▶ _Task statement_:
Your task is to repeat each record verbatim, exactly as it was written.

▶ _Dataset_:
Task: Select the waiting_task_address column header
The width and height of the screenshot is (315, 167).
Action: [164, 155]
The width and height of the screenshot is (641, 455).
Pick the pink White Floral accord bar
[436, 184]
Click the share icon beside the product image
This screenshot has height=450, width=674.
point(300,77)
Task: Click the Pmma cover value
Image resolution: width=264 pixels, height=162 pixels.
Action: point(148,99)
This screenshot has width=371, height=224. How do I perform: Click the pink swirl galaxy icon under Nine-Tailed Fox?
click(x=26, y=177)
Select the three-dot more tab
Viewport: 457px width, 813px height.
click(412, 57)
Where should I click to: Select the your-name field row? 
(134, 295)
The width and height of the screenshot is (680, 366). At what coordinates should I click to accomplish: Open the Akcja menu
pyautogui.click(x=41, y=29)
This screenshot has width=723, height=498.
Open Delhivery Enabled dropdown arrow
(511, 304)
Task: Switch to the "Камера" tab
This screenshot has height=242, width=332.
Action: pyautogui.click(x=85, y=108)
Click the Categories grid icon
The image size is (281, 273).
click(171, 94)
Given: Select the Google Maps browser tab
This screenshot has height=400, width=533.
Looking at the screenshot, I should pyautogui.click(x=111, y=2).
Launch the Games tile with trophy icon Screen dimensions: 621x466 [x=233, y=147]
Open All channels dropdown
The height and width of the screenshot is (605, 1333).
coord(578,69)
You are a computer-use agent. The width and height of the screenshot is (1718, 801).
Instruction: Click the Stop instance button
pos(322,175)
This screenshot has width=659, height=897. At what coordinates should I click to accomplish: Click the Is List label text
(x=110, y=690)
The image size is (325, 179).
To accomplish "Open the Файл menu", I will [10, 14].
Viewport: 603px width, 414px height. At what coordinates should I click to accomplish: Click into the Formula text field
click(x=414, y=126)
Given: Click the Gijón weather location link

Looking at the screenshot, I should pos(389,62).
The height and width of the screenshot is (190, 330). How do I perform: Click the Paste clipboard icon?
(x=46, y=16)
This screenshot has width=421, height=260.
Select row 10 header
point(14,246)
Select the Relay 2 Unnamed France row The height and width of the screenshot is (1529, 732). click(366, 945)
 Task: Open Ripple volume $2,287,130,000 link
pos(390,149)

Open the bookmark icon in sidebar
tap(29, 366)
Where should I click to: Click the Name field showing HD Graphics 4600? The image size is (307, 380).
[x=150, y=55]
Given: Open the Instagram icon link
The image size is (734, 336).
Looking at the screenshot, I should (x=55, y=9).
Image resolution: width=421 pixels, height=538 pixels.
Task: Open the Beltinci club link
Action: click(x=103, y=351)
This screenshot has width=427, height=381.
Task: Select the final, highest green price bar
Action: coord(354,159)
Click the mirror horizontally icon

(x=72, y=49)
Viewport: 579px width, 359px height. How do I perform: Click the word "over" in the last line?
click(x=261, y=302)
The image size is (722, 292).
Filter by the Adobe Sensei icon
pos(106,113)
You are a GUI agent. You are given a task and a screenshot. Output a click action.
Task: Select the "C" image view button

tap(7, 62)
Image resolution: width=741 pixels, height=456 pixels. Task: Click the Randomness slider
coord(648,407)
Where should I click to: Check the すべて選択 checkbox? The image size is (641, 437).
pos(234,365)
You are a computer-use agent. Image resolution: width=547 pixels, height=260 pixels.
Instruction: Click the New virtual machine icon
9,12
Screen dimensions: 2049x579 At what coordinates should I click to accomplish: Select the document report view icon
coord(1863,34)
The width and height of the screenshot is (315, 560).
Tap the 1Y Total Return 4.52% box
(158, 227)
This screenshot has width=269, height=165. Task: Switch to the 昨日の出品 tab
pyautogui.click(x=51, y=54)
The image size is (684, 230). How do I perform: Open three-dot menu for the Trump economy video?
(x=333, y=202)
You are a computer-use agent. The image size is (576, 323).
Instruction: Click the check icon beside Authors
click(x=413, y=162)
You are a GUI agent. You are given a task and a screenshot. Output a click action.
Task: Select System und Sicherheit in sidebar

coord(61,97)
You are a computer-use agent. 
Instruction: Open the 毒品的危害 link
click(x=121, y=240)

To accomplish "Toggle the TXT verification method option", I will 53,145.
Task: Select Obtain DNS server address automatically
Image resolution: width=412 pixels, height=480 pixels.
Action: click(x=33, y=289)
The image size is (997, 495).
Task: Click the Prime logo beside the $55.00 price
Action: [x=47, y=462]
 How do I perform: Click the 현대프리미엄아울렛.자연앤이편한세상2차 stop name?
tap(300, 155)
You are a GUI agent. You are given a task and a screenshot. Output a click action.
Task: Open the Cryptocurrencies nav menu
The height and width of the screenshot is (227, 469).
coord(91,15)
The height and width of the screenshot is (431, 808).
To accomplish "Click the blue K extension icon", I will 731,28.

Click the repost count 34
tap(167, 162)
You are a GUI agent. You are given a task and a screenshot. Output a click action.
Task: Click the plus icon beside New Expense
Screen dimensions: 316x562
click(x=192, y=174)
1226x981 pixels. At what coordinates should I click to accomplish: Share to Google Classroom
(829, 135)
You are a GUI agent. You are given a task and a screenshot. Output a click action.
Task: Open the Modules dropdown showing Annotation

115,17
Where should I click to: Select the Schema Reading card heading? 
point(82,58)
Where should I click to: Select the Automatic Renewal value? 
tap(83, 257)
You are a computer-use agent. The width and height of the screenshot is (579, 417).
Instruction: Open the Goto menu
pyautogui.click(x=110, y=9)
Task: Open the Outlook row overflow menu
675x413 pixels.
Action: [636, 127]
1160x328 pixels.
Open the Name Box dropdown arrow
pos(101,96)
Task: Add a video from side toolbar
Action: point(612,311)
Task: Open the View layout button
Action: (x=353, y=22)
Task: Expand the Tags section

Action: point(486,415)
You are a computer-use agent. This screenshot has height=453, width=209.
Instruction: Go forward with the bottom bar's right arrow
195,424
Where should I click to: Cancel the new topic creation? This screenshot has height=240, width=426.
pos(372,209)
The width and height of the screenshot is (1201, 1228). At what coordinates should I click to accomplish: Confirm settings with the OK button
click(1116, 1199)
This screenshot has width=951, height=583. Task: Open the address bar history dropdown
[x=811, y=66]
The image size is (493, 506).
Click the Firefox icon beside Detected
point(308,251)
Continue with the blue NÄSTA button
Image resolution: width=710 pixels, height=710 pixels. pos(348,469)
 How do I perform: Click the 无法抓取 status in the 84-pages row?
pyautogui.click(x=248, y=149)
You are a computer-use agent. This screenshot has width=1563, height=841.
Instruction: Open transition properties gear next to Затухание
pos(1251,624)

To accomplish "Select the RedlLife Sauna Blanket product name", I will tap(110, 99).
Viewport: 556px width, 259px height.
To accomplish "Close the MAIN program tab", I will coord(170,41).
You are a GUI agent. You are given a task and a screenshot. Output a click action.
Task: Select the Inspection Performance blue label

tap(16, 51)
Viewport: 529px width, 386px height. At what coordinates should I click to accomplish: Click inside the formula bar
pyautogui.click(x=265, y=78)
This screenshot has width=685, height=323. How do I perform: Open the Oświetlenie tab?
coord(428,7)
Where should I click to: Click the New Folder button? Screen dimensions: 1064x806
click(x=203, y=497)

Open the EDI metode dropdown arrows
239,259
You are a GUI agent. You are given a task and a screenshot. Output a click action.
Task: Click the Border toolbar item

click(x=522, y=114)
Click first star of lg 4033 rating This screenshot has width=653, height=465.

▶ _Answer area_:
Task: Select the waiting_task_address column header
The width and height of the screenshot is (315, 167).
Action: [164, 155]
The width and height of the screenshot is (641, 455).
Pick the pink White Floral accord bar
[436, 184]
Click the share icon beside the product image
This screenshot has height=450, width=674.
point(300,77)
Task: Click the Pmma cover value
Image resolution: width=264 pixels, height=162 pixels.
Action: point(148,99)
This screenshot has width=371, height=224. How do I perform: Click the pink swirl galaxy icon under Nine-Tailed Fox?
click(x=26, y=177)
Select the three-dot more tab
Viewport: 457px width, 813px height.
click(412, 57)
Where should I click to: Select the your-name field row? 
(134, 295)
The width and height of the screenshot is (680, 366). At what coordinates should I click to accomplish: Open the Akcja menu
pyautogui.click(x=41, y=29)
This screenshot has width=723, height=498.
Open Delhivery Enabled dropdown arrow
(511, 304)
Task: Switch to the "Камера" tab
This screenshot has height=242, width=332.
Action: pyautogui.click(x=85, y=108)
Click the Categories grid icon
The image size is (281, 273).
click(171, 94)
Given: Select the Google Maps browser tab
This screenshot has height=400, width=533.
Looking at the screenshot, I should pyautogui.click(x=111, y=2).
Launch the Games tile with trophy icon Screen dimensions: 621x466 [x=233, y=147]
Open All channels dropdown
The height and width of the screenshot is (605, 1333).
coord(578,69)
You are a computer-use agent. The width and height of the screenshot is (1718, 801).
Instruction: Click the Stop instance button
pos(322,175)
This screenshot has width=659, height=897. At what coordinates should I click to accomplish: Click the Is List label text
(x=110, y=690)
The image size is (325, 179).
To accomplish "Open the Файл menu", I will [10, 14].
Viewport: 603px width, 414px height. At what coordinates should I click to accomplish: Click into the Formula text field
click(x=414, y=126)
Given: Click the Gijón weather location link

Looking at the screenshot, I should pos(389,62).
The height and width of the screenshot is (190, 330). How do I perform: Click the Paste clipboard icon?
(x=46, y=16)
This screenshot has width=421, height=260.
Select row 10 header
point(14,246)
Select the Relay 2 Unnamed France row The height and width of the screenshot is (1529, 732). click(366, 945)
 Task: Open Ripple volume $2,287,130,000 link
pos(390,149)

Open the bookmark icon in sidebar
tap(29, 366)
Where should I click to: Click the Name field showing HD Graphics 4600? The image size is (307, 380).
[x=150, y=55]
Given: Open the Instagram icon link
The image size is (734, 336).
Looking at the screenshot, I should (x=55, y=9).
Image resolution: width=421 pixels, height=538 pixels.
Task: Open the Beltinci club link
Action: click(x=103, y=351)
This screenshot has width=427, height=381.
Task: Select the final, highest green price bar
Action: coord(354,159)
Click the mirror horizontally icon

(x=72, y=49)
Viewport: 579px width, 359px height. How do I perform: Click the word "over" in the last line?
click(x=261, y=302)
The image size is (722, 292).
Filter by the Adobe Sensei icon
pos(106,113)
You are a GUI agent. You are given a task and a screenshot. Output a click action.
Task: Select the "C" image view button

tap(7, 62)
Image resolution: width=741 pixels, height=456 pixels. Task: Click the Randomness slider
coord(648,407)
Where should I click to: Check the すべて選択 checkbox? The image size is (641, 437).
pos(234,365)
You are a computer-use agent. Image resolution: width=547 pixels, height=260 pixels.
Instruction: Click the New virtual machine icon
9,12
Screen dimensions: 2049x579 At what coordinates should I click to accomplish: Select the document report view icon
coord(1863,34)
The width and height of the screenshot is (315, 560).
Tap the 1Y Total Return 4.52% box
(158, 227)
This screenshot has width=269, height=165. Task: Switch to the 昨日の出品 tab
pyautogui.click(x=51, y=54)
The image size is (684, 230). How do I perform: Open three-dot menu for the Trump economy video?
(x=333, y=202)
You are a computer-use agent. The image size is (576, 323).
Instruction: Click the check icon beside Authors
click(x=413, y=162)
You are a GUI agent. You are given a task and a screenshot. Output a click action.
Task: Select System und Sicherheit in sidebar

coord(61,97)
You are a computer-use agent. 
Instruction: Open the 毒品的危害 link
click(x=121, y=240)

To accomplish "Toggle the TXT verification method option", I will 53,145.
Task: Select Obtain DNS server address automatically
Image resolution: width=412 pixels, height=480 pixels.
Action: click(x=33, y=289)
The image size is (997, 495).
Task: Click the Prime logo beside the $55.00 price
Action: [x=47, y=462]
 How do I perform: Click the 현대프리미엄아울렛.자연앤이편한세상2차 stop name?
tap(300, 155)
You are a GUI agent. You are given a task and a screenshot. Output a click action.
Task: Open the Cryptocurrencies nav menu
The height and width of the screenshot is (227, 469).
coord(91,15)
The height and width of the screenshot is (431, 808).
To accomplish "Click the blue K extension icon", I will 731,28.

Click the repost count 34
tap(167, 162)
You are a GUI agent. You are given a task and a screenshot. Output a click action.
Task: Click the plus icon beside New Expense
Screen dimensions: 316x562
click(x=192, y=174)
1226x981 pixels. At what coordinates should I click to accomplish: Share to Google Classroom
(829, 135)
You are a GUI agent. You are given a task and a screenshot. Output a click action.
Task: Open the Modules dropdown showing Annotation

115,17
Where should I click to: Select the Schema Reading card heading? 
point(82,58)
Where should I click to: Select the Automatic Renewal value? 
tap(83, 257)
You are a computer-use agent. The width and height of the screenshot is (579, 417).
Instruction: Open the Goto menu
pyautogui.click(x=110, y=9)
Task: Open the Outlook row overflow menu
675x413 pixels.
Action: [636, 127]
1160x328 pixels.
Open the Name Box dropdown arrow
pos(101,96)
Task: Add a video from side toolbar
Action: point(612,311)
Task: Open the View layout button
Action: (x=353, y=22)
Task: Expand the Tags section

Action: point(486,415)
You are a computer-use agent. This screenshot has height=453, width=209.
Instruction: Go forward with the bottom bar's right arrow
195,424
Where should I click to: Cancel the new topic creation? This screenshot has height=240, width=426.
pos(372,209)
The width and height of the screenshot is (1201, 1228). At what coordinates should I click to accomplish: Confirm settings with the OK button
click(1116, 1199)
This screenshot has width=951, height=583. Task: Open the address bar history dropdown
[x=811, y=66]
The image size is (493, 506).
Click the Firefox icon beside Detected
point(308,251)
Continue with the blue NÄSTA button
Image resolution: width=710 pixels, height=710 pixels. pos(348,469)
 How do I perform: Click the 无法抓取 status in the 84-pages row?
pyautogui.click(x=248, y=149)
You are a computer-use agent. This screenshot has width=1563, height=841.
Instruction: Open transition properties gear next to Затухание
pos(1251,624)

To accomplish "Select the RedlLife Sauna Blanket product name", I will tap(110, 99).
Viewport: 556px width, 259px height.
To accomplish "Close the MAIN program tab", I will coord(170,41).
You are a GUI agent. You are given a task and a screenshot. Output a click action.
Task: Select the Inspection Performance blue label

tap(16, 51)
Viewport: 529px width, 386px height. At what coordinates should I click to accomplish: Click inside the formula bar
pyautogui.click(x=265, y=78)
This screenshot has width=685, height=323. How do I perform: Open the Oświetlenie tab?
coord(428,7)
Where should I click to: Click the New Folder button? Screen dimensions: 1064x806
click(x=203, y=497)

Open the EDI metode dropdown arrows
239,259
You are a GUI agent. You are given a task and a screenshot. Output a click action.
Task: Click the Border toolbar item

click(x=522, y=114)
Click first star of lg 4033 rating This screenshot has width=653, height=465.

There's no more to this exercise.